Do you know which instruction generated the fault (that is, the value of
the program counter at the time the fault occurred)? It should be
obtainable from within the exception handler. I have example of how to
obtain the offending PC for Cortex-M code, but can’t recall how to do it
for Cortex-A.
Other than that - have you looked through the list of usual suspects
here: https://www.freertos.org/FAQHelp.html Pay particular attention to
the interrupt priority requirements.
Yes, the PC was 0x10101014 at the time the fault occured. This is way outside the valid program space which is 0x30000000 - 0x3800000.
I’ve read through the general FAQ and the Cortex-A specific article.
0x10101014 is 1 word above 0x10101010 which is initialized in port.c.
If i change 0x10101010 to for instance 0x12301010 in port.c, this will be reflected in the crash, where PC is now 0x12301014.
Right - agree that value almost certainly must have come from an
initialised register value - looks like it has been used to hold a byte,
hence the rest of the register is untouched. This could be a stack
issue then, where returning from a function or interrupt, etc. has
resulted in the wrong value being popped into the PC (by which I really
mean, the address used to pop the PC was wrong as the stack pointer was
wrong or stack corrupted).
I think the first thing to do is check which task was running at the
time, assuming it was a task, not an interrupt. You can do that by
adding “(tskTCB*)pxCurrentTCB” to the expressions window in the debugger
that should then decode pxCurrentTCB as a task control block structure
that can be expanded to see the task’s name as a string. Alternatively,
if you store the handles of the tasks you create, the value of
pxCurrentTCB will equal the task’s handle.

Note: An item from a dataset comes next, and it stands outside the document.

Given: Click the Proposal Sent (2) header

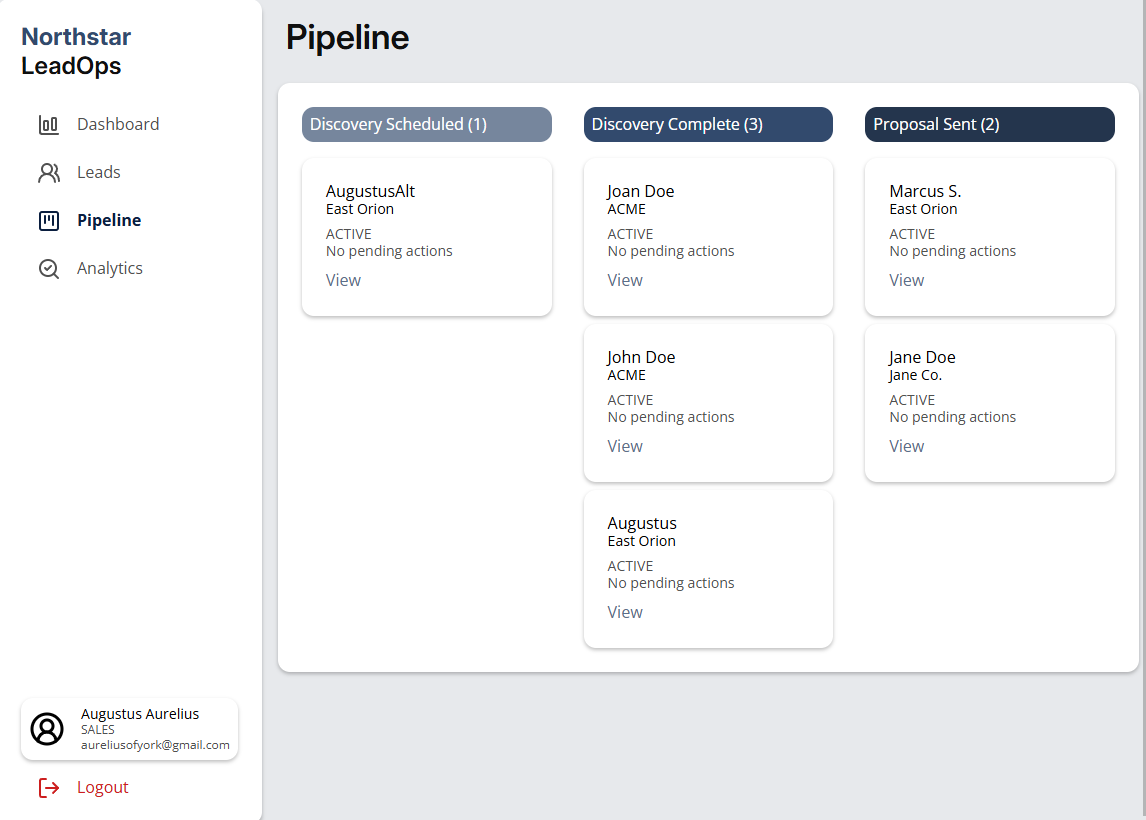Looking at the screenshot, I should [989, 124].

I wouldn’t say it ‘has’ to be an interrupt, but would agree it is very
likely to be an interrupt. Unless you application has added any
functionality to the idle task through an idle task hook function or a
trace macro?
No functionality has been added to the idle task.

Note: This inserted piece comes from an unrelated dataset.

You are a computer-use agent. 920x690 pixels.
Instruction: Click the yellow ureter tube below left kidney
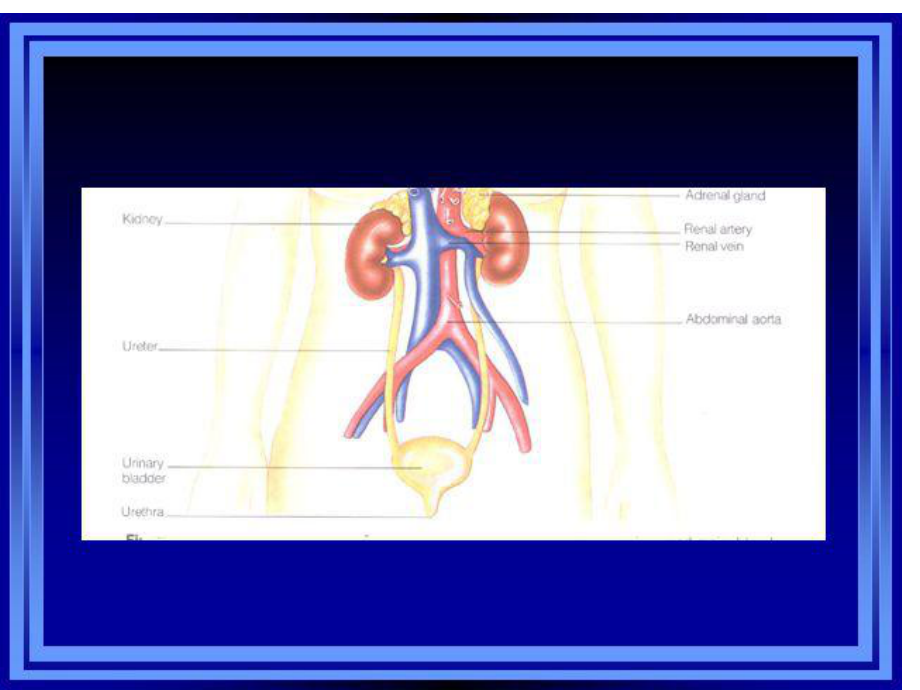389,340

I’ve only installed one interrupt handler on top of what the FreeRTOS port does (the tick handler). The interrupt handler is related to OpenAMP, used to communicate to the other core.
I’m not sure how to procede the debugging now, maybe you can give some tips?

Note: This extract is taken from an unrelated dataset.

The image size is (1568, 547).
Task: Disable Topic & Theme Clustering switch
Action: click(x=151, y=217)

After some more investigation I found out the stack trace changes when I disable optimizations.
The stack trace now becomes this:
Thread #1 57005 (Suspended : Signal : SIGTRAP:Trace/breakpoint trap)
FreeRTOS_Undefined() at port_asm_vectors.S:96 0x30000040
ucHeap() at 0x31400994
I also found that the line causing the problem is in tasks.c.
The macro traceTASK_CREATE( ) in the function prvAddNewTaskToReadyList() is defined by Tracealyzer, and it contains calls to portSET_INTERRUPT_MASK_FROM_ISR() and portCLEAR_INTERRUPT_MASK_FROM_ISR().
If I remove the portSET_INTERRUPT_MASK_FROM_ISR() and portCLEAR_INTERRUPT_MASK_FROM_ISR() calls, everything works ok.
If I don’t use Tracealyzer, I can mimic the same behaviour by adding
Are you saying the problem is in the trace macro? So if you remove the
trace macros altogether (by not defining them, which makes them take
their default empty implementation) everything runs ok?
One big thing I see here is that …FROM_ISR stuff is supposed to be called from inside an ISR, while the traceTASK_CREATE isn’t going to be called from an ISR, but from a task context, so the definition in that macro sounds incorrect.
If I disable Tracealyzer completely, and instead insert
portENTER_CRITICAL();
portEXIT_CRITICAL();
right after the traceTASK_SWITCHED_IN() call,
this will result in the same behaviour, the system crashes. It will execute a few thousand times before it crashes.
Should the system behave ok when doing this, or is it expected to crash?
I would expect that to crash. traceTASK_SWITCHED_IN() is executed
inside an interrupt - and those macros are not interrupt safe. There
are two reasons I would not expect that to work properly: First exiting
the critical section could result in interrupts becoming enabled in a
part of the code where they should be disabled, and second those macros
are using a critical nesting count that is part of a task’s context -
each task has its own nesting count so using it in the interrupt (which
is not a task) doesn’t make sense - especially if you switch tasks
before exiting the critical section.
In this case is sounds like there could be an issue in the
implementation of the trace macro, which is provided by Percepio.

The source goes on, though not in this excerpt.